Isafarn nudrar means “medicinal plants from the mountains” in Tashelhit, one of the three Berber languages spoken in Morocco. Recently, in collaboration with the Global Diversity Foundation, I spent six months documenting medicinal plant use in the High Atlas and understanding the environmental and cultural landscapes in which plants are used. Once there, I became aware that climate change on the one hand, and new social narratives on the other, are forces threatening local plant conservation and traditional sustainable livelihoods. How can both human and ecosystem conditions in the High Atlas improve? The answer: flowerpots. In my search for ways to find locally sound solutions, I fell in love with what is called “participatory methods in development”: establishing a dialogue between locals, scientists, and the administration. And through these conversations, a project for small-scale cultivation of medicinal plants arose.

A shared taxi can drop you off at the rural commune of Imegdale, after a one-and-a-half-hour drive south of the commercial hub of Marrakech. By then you are probably dusty and your joints are complaining from sitting in an awkward position, piled in the taxi with another six people. But you are in the midst of the beautiful High Atlas Mountains, on the border of Toubkal National Park. Look around and it will not take you long to realize that subsistence agriculture and pastoralism are the backbone of the community’s economy. As in most of the High Atlas, in Imegdale, barley, almonds, and walnuts are grown in terraces along steep slopes. Women trek for hours in search of fuelwood for cooking and fodder for the family cows because the animals cannot walk the precipitous trails to the patchy grazing areas by the streams. Men herd their goats and sheep across the mountains in a seasonal pattern of transhumance or migrate for wage labor.

These communities are experiencing environmental degradation that is both the cause and the consequence of rural poverty. Precipitation in North Africa is likely to decrease between ten and twenty percent, while temperatures are likely to rise between two and three degrees Celsius by 2050. Decreased precipitation has an impact on local livelihoods, with shepherds abandoning traditional transhumance pastoralism, which increases pressure on available arable land and groundwater resources. Alternative crops have recently begun to be grown. In some valleys, apples are now cultivated, and people face new problems related to the use of chemicals in non-native fruit agriculture.

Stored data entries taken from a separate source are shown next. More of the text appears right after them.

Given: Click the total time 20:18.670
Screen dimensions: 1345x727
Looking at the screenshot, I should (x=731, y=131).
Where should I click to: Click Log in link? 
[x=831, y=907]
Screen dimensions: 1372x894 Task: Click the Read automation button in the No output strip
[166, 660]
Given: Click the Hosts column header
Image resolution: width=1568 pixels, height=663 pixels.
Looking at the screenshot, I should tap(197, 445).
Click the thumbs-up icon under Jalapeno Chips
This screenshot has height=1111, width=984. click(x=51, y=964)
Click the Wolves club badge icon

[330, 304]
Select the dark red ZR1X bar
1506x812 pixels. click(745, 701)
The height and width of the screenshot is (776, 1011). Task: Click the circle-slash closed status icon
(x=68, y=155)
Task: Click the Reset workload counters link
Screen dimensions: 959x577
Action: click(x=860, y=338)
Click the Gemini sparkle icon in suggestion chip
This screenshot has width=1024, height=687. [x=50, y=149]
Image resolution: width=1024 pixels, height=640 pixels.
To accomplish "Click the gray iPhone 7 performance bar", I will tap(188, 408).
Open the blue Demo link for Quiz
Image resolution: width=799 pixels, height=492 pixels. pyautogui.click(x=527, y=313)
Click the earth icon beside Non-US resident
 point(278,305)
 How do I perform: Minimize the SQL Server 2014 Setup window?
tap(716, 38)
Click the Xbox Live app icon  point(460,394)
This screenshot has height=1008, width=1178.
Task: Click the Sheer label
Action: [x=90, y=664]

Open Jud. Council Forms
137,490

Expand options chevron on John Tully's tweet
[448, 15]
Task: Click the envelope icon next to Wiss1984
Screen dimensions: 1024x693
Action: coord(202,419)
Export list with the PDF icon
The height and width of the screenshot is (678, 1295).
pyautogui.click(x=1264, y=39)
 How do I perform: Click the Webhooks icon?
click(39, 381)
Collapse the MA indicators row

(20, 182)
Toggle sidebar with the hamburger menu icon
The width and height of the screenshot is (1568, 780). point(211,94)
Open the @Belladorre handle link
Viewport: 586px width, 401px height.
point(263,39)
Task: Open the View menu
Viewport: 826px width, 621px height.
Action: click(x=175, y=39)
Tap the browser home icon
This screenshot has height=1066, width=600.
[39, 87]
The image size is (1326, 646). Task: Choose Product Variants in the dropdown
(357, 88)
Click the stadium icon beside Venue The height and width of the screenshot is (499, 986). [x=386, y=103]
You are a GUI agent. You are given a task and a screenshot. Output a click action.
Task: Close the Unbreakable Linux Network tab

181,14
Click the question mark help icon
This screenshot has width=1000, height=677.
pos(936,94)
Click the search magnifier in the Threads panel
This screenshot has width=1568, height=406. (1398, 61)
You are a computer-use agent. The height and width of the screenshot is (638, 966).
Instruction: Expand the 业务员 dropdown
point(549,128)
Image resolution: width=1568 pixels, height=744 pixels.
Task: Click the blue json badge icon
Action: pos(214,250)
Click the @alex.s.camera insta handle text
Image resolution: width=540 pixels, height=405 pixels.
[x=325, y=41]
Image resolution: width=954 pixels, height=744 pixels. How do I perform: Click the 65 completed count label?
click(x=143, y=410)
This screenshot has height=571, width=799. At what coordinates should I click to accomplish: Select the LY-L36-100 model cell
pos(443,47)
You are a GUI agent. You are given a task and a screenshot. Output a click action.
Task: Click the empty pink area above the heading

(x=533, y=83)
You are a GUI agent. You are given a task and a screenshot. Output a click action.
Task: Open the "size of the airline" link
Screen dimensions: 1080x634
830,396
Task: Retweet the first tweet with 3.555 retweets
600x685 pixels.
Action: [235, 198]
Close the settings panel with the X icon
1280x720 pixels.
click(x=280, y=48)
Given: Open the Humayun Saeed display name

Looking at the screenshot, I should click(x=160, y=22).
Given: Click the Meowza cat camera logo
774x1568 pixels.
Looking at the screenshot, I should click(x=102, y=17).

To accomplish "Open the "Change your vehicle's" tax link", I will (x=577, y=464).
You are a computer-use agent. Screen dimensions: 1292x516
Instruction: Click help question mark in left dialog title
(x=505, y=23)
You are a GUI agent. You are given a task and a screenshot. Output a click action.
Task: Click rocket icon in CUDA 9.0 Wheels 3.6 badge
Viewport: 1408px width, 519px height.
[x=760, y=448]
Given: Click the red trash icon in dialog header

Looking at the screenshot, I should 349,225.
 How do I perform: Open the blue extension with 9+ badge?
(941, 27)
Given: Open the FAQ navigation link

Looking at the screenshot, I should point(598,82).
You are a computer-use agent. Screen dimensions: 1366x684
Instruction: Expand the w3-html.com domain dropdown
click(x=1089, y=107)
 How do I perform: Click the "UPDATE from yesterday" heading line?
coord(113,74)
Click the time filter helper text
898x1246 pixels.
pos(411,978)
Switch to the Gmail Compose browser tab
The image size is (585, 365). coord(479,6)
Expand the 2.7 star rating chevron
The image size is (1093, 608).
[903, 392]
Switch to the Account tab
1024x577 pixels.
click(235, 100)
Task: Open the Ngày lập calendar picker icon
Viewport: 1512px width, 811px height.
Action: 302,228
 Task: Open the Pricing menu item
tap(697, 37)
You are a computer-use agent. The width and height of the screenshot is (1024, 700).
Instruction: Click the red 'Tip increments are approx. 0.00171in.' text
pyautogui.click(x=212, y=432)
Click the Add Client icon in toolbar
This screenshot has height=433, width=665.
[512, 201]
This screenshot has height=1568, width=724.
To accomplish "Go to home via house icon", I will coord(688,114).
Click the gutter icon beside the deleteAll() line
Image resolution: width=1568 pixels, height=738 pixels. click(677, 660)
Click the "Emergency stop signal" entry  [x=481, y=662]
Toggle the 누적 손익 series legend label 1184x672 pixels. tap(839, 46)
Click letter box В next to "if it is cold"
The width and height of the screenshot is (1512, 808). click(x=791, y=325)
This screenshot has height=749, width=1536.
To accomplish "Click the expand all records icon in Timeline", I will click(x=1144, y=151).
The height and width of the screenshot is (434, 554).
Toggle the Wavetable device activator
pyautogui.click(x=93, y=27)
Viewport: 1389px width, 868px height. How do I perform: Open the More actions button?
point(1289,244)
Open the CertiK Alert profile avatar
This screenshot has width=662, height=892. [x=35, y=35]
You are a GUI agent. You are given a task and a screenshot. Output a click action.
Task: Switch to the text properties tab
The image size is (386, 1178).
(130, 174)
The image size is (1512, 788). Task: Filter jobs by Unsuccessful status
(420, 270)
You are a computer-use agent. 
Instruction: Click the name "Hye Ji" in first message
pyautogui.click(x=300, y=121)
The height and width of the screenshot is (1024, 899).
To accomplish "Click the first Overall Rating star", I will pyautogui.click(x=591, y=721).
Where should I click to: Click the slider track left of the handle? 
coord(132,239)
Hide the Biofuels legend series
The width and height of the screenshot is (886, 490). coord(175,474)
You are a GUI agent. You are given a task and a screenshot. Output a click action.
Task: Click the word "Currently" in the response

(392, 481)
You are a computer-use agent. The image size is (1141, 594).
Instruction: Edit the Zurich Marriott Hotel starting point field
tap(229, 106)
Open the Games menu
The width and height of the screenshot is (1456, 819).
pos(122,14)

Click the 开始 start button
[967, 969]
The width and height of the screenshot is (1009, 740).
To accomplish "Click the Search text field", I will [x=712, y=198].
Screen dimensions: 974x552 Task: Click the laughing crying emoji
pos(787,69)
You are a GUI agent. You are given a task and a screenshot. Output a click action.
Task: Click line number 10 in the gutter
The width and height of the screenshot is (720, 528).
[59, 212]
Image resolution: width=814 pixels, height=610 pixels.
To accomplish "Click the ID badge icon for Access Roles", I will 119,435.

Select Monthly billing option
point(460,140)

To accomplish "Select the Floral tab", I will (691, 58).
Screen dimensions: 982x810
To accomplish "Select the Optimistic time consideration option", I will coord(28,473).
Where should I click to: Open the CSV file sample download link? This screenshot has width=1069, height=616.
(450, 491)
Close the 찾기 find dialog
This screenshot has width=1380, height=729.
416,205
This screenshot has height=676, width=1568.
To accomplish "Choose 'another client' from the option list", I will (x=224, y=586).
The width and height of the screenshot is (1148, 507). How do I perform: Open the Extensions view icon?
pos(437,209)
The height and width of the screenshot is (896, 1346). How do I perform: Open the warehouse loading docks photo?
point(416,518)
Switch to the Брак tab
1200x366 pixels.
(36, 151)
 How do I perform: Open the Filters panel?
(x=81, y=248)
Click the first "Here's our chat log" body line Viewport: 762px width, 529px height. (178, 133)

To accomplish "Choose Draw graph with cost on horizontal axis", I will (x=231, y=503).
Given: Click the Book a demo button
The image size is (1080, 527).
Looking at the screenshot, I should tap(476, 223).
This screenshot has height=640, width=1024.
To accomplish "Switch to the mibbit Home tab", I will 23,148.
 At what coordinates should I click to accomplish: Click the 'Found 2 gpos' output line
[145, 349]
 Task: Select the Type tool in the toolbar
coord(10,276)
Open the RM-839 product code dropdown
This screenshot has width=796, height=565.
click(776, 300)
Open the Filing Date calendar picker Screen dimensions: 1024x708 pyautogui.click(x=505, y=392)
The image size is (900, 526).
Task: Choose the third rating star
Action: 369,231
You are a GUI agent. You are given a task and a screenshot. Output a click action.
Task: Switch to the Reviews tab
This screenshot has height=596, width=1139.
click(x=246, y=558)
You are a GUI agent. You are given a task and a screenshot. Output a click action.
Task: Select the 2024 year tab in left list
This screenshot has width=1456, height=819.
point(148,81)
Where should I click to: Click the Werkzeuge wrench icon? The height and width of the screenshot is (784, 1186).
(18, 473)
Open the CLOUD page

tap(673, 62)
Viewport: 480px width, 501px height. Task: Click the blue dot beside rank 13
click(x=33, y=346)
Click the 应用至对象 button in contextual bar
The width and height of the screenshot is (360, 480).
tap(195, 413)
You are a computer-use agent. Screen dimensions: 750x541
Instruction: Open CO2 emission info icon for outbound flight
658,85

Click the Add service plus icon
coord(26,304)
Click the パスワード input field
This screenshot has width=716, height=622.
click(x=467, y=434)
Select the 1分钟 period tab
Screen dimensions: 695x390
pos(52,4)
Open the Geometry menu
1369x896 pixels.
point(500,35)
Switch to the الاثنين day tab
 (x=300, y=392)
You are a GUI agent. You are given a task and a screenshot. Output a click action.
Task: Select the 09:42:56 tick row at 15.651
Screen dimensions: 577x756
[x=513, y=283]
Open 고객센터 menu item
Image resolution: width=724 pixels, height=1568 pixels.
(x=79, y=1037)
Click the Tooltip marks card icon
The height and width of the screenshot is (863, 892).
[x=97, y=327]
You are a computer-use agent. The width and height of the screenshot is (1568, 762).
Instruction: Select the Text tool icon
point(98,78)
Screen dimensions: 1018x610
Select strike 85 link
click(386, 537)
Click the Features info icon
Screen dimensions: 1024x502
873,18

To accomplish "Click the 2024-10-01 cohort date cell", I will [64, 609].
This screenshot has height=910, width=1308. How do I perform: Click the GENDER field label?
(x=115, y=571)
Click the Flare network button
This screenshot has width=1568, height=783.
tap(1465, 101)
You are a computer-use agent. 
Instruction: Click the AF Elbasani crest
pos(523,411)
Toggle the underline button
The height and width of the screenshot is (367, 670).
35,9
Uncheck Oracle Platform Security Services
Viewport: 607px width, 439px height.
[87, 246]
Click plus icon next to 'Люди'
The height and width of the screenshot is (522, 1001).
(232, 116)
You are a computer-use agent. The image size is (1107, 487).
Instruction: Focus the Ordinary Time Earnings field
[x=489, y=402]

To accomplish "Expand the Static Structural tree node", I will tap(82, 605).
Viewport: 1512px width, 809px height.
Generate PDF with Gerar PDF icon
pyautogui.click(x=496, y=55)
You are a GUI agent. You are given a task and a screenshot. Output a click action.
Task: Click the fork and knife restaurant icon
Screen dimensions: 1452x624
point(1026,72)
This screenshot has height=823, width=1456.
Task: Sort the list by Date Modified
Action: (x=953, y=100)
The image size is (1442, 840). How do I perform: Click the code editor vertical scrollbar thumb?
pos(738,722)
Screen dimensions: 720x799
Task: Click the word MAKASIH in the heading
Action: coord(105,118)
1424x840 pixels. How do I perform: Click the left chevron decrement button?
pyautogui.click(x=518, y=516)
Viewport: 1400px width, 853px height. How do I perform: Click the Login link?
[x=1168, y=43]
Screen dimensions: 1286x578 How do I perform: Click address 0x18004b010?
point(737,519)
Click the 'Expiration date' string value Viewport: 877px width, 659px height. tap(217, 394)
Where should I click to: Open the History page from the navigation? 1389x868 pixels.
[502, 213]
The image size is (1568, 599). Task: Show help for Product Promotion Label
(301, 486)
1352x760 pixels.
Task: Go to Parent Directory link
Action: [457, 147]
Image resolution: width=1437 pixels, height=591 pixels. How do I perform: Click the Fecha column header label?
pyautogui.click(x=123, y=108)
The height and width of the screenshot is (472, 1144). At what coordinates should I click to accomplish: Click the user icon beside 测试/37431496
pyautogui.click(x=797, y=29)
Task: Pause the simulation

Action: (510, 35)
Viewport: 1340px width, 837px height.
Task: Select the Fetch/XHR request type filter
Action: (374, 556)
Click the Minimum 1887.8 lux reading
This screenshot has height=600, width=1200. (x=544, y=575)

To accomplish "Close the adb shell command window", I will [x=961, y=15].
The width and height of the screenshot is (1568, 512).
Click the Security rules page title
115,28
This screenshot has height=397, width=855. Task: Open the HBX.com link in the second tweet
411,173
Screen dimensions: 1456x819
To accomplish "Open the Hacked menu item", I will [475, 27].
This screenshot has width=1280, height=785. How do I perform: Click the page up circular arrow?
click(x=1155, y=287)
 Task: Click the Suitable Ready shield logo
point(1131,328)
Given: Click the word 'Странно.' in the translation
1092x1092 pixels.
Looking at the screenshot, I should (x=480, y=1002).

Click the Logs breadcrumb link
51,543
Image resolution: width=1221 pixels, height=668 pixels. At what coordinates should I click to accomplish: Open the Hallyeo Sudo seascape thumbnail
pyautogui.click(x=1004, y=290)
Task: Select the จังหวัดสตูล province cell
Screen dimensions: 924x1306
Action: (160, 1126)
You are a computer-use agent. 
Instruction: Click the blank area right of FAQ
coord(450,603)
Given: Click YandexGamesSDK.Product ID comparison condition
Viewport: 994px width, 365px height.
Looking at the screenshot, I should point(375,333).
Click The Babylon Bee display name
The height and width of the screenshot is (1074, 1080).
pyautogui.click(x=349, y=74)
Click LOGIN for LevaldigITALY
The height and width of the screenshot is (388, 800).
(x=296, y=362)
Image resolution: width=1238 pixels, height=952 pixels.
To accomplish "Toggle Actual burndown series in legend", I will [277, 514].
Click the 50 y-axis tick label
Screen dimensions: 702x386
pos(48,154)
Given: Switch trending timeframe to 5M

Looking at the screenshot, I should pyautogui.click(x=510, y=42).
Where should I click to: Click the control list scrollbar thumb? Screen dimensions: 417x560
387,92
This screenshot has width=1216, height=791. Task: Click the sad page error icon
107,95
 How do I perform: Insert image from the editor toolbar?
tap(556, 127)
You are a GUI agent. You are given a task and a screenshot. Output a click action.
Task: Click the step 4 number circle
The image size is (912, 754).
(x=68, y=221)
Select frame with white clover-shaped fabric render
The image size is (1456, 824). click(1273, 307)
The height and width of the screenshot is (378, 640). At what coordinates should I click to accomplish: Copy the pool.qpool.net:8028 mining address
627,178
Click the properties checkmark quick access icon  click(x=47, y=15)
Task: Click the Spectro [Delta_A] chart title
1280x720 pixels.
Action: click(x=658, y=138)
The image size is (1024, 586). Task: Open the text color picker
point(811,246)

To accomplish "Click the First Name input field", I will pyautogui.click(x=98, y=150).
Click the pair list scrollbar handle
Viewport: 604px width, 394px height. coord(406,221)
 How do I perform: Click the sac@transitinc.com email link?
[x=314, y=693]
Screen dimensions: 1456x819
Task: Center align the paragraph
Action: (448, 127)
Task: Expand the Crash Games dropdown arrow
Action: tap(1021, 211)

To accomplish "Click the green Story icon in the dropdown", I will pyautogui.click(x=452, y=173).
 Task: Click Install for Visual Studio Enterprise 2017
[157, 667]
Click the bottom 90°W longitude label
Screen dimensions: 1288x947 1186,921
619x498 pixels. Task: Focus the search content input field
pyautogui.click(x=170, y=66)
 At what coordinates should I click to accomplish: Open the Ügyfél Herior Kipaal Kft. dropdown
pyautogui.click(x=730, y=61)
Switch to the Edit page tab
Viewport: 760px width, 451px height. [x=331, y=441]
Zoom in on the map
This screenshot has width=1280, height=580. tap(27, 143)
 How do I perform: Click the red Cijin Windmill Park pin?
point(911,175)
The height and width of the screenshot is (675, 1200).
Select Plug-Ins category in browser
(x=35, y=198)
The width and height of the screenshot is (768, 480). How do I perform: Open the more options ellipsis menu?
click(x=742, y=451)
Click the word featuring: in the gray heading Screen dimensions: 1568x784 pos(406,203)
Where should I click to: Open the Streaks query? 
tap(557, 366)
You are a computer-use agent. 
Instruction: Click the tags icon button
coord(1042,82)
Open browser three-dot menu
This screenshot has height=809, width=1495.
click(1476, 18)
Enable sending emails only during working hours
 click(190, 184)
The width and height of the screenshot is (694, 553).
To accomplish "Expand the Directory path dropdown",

Sheep and goats are grazing the alpine expanses of Azur at 2000 m of altitude that once were barley fields. Photo: Irene Teixidor Toneu, 2015

However, overgrazing is still a major threat to plant biodiversity, along with desertification and soil erosion, since big herds continue to graze alpine landscapes. Moreover, some traditional agricultural practices, such as barley cultivation on high-altitude plains, are currently only maintained in the most isolated mountain enclaves. High-altitude zones are public areas managed by the government, which for some time in the last decade stopped issuing cultivation permits because of reforestation plans. Reforestation, however, never happened. Meanwhile, people stopped spending their summers in temporary homes above 2,000 meters. The fields were abandoned, and the areas subsequently became available for herds to pasture. Lacking their natural vegetation cover, these plains were vulnerable to erosion during seasonal rains. Once the permits became available again, the alpine expanses were not as suitable for agriculture anymore, and people had already found alternative ways of “earning their bread.” Younger generations, who would have normally contributed substantially to alpine barley cultivation, are now looking towards the city rather than uphill.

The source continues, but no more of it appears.